The Da Vinci case: literature on trial

From the Observer:
"Nothing less than the future of Western literature is at stake in the High Court tomorrow. Or so the publisher of The Da Vinci Code, the money-spinning blockbuster by Dan Brown, is expected to argue in a ground-breaking trial.

Brown, whose tale of clerical conspiracy and murder has become the bestselling hardback adult novel of all time, is accused of plundering his plot from a non-fiction work called The Holy Blood and the Holy Grail

Historians Michael Baigent and Richard Leigh, who co-wrote the book with Henry Lincoln, claim that Brown plagiarised 'the whole jigsaw puzzle' of their decade's worth of research - that Jesus married Mary Magdalene and had a child, founding a bloodline that was protected by the Knights Templar."
Which is not to say that The Da Vinci Code is great literature, only that if this action is successful, it would have much wider implications than those for Dan Brown and Random House. As the lawyers for Dan Brown are expected to point out, all of Shakespeare's plays - with the exception of A Midsummer's Night Dream - have been based on stories lifted from other stories and historically, literature has borrowed generously from history, myth and legend to form the backbone of a story.

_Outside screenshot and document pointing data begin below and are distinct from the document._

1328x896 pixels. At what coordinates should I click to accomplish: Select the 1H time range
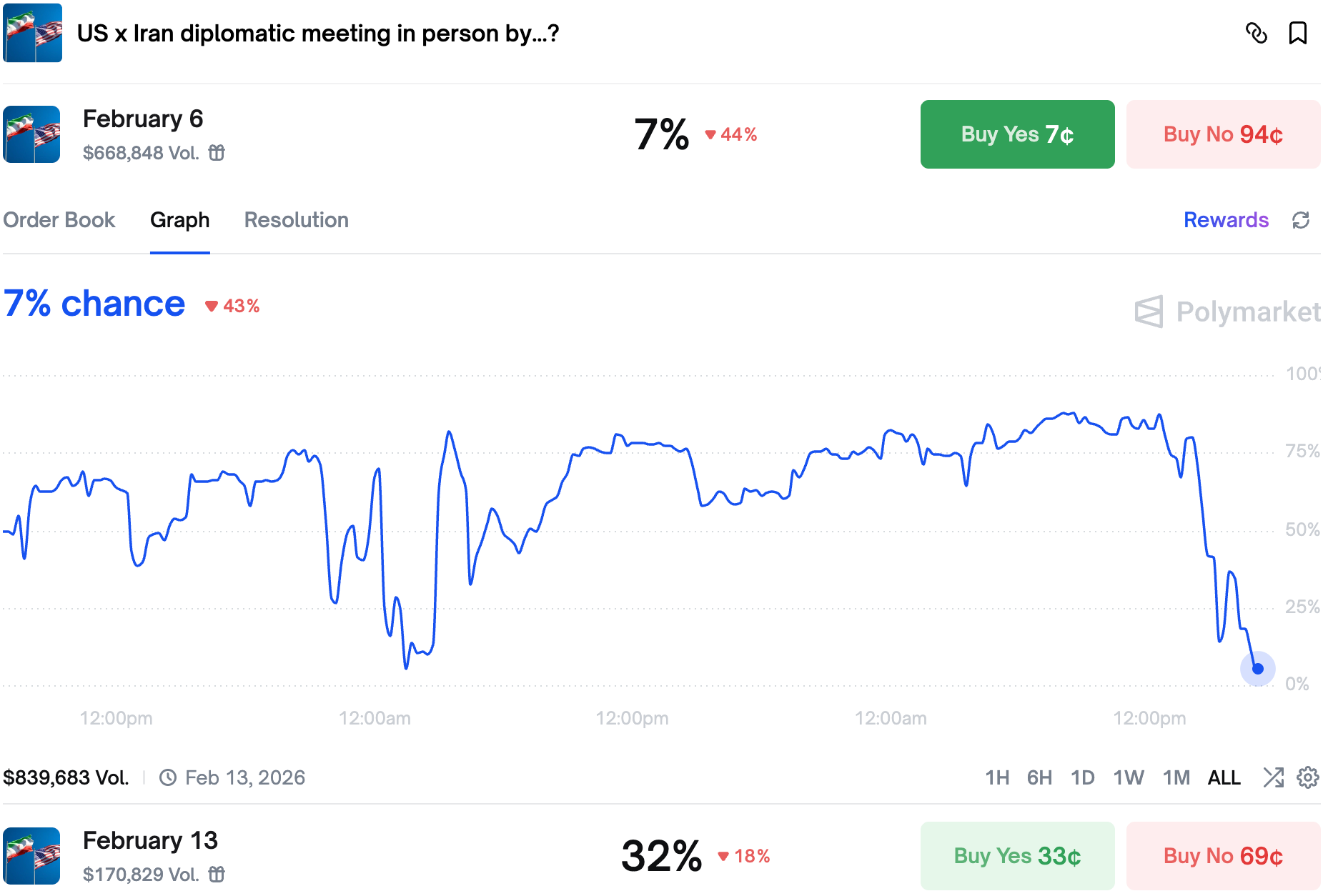997,777
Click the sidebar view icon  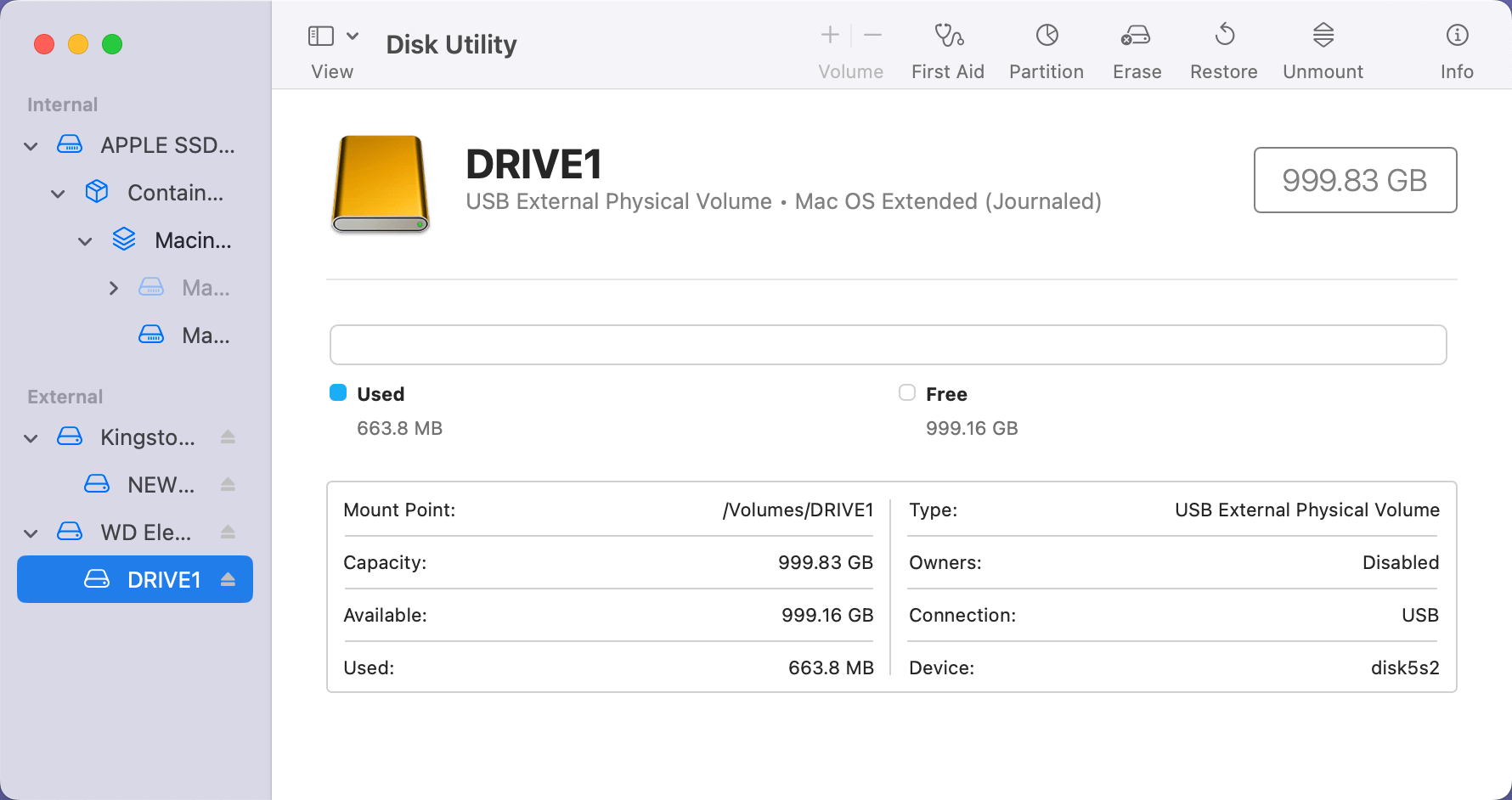319,36
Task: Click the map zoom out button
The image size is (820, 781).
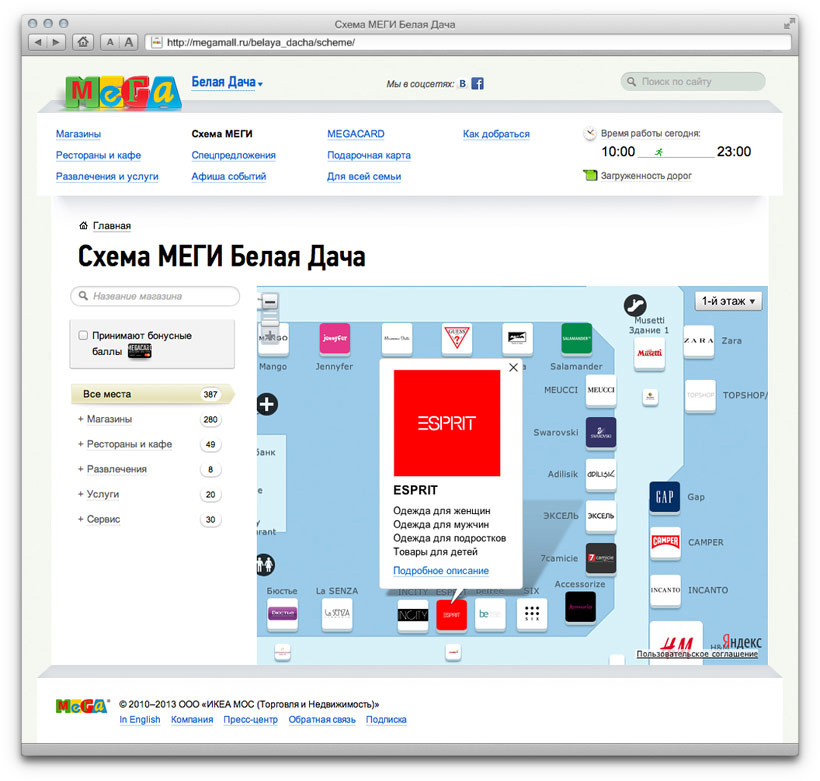Action: 269,302
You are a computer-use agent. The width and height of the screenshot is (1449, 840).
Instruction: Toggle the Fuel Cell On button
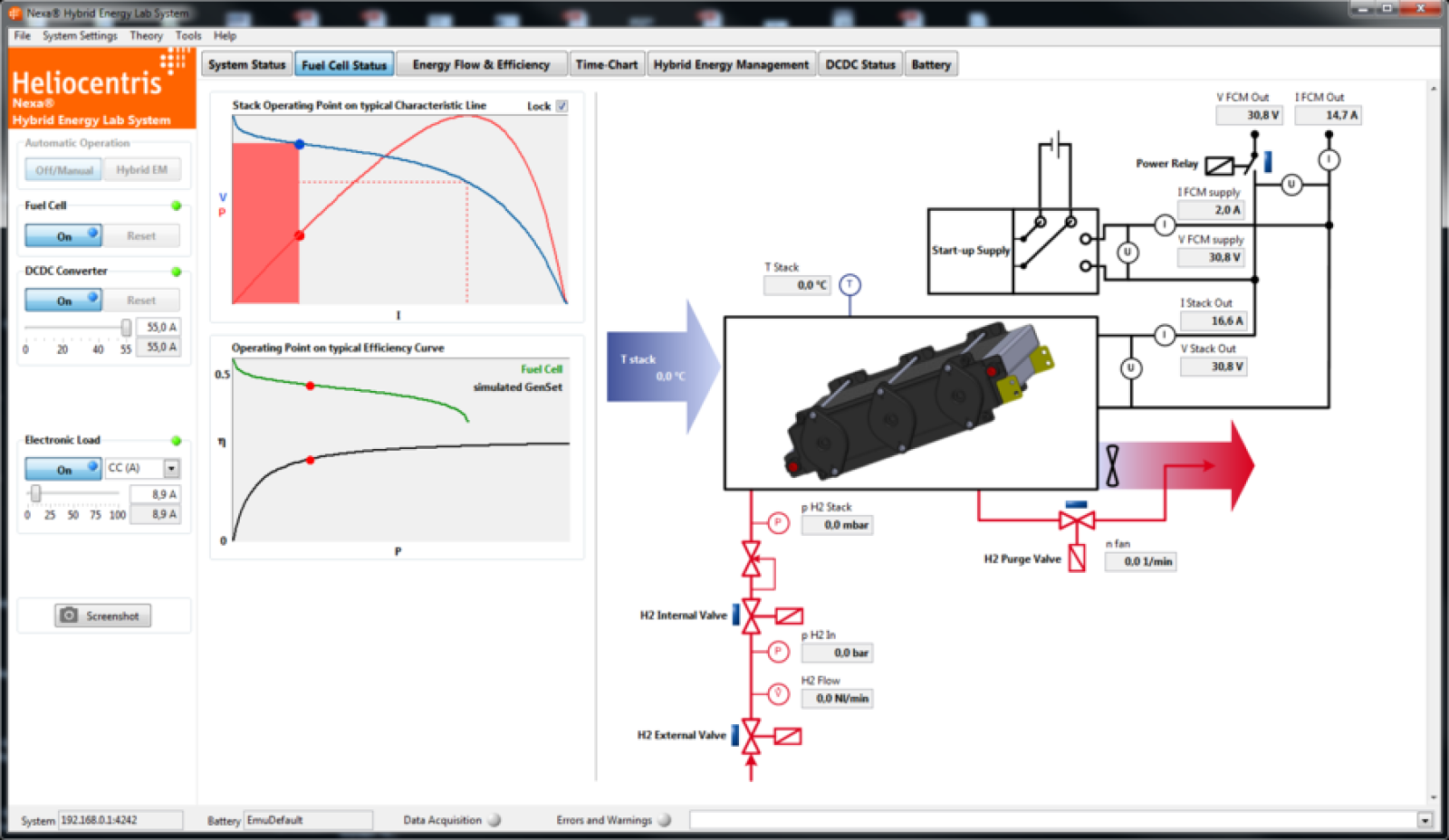coord(63,235)
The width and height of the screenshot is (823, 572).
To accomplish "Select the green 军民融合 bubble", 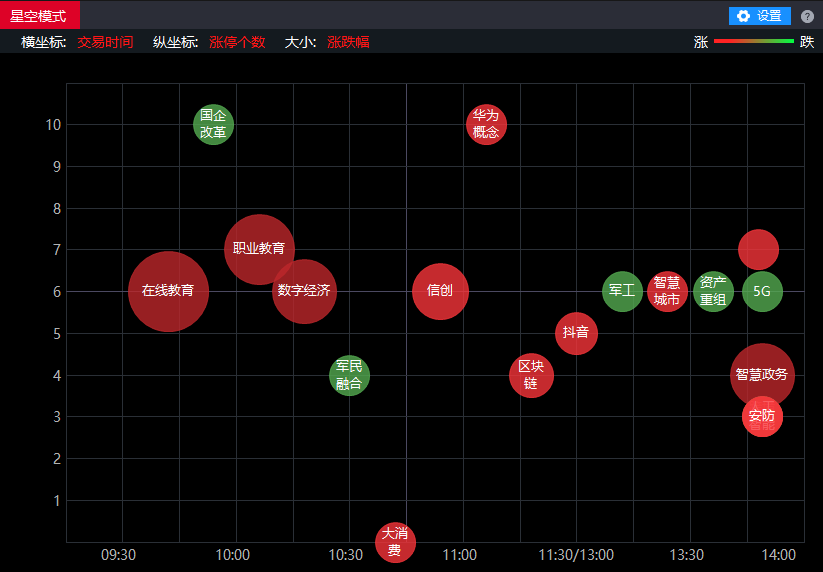I will click(349, 375).
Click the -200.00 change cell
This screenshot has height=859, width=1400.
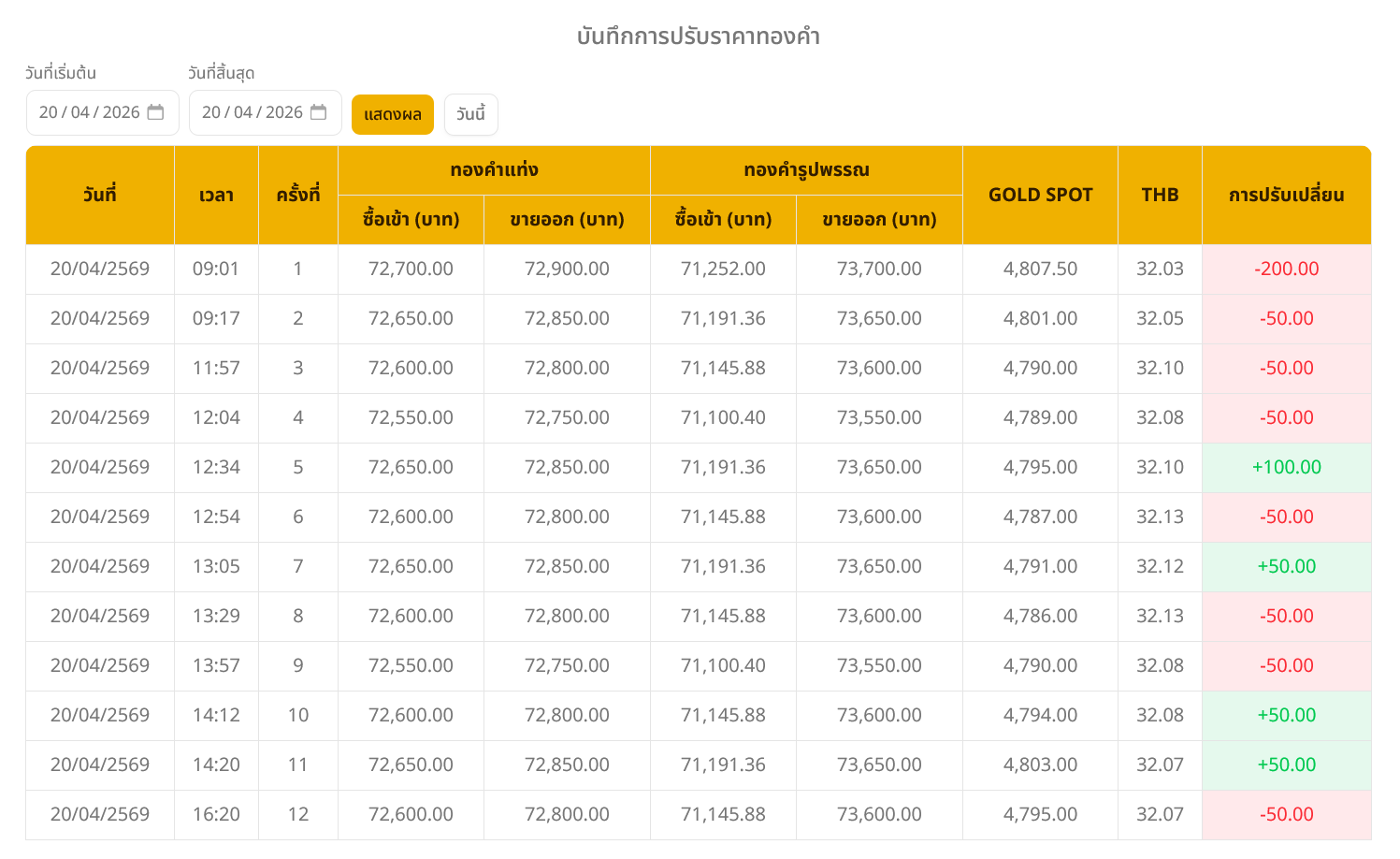pos(1286,269)
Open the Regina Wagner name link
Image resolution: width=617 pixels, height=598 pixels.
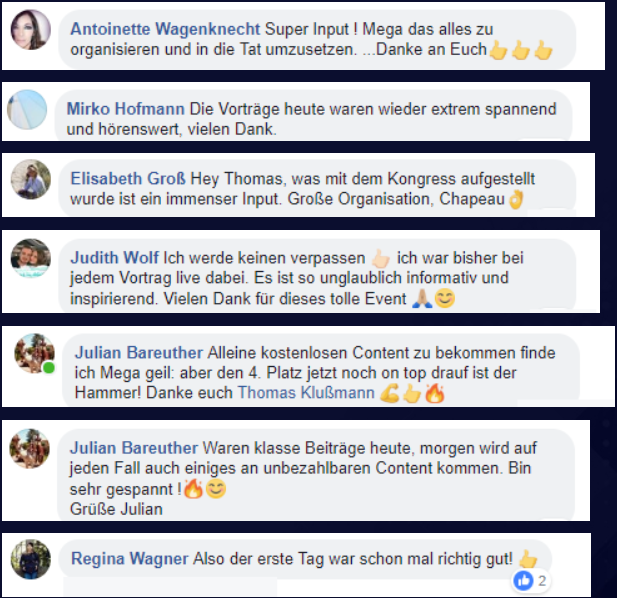pyautogui.click(x=129, y=559)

I hope Michael Baigent and Richard Leigh lose. Their crappy conspiracy tale gained more attention than it deserved at the time Holy Blood, Holy Grail was published and now it has, with all the new publicity, experienced something of a renaissance - selling a further two million copies. The irony, as the article points out, is that by bringing the case at all, they are effectively admitting that their book is not history, since an authentic historical discovery can't be copyrighted. Rationally you might expect this understanding could damage the sales of their book - but it hasn't, so they should consider themselves fortunate and not be so bloody greedy.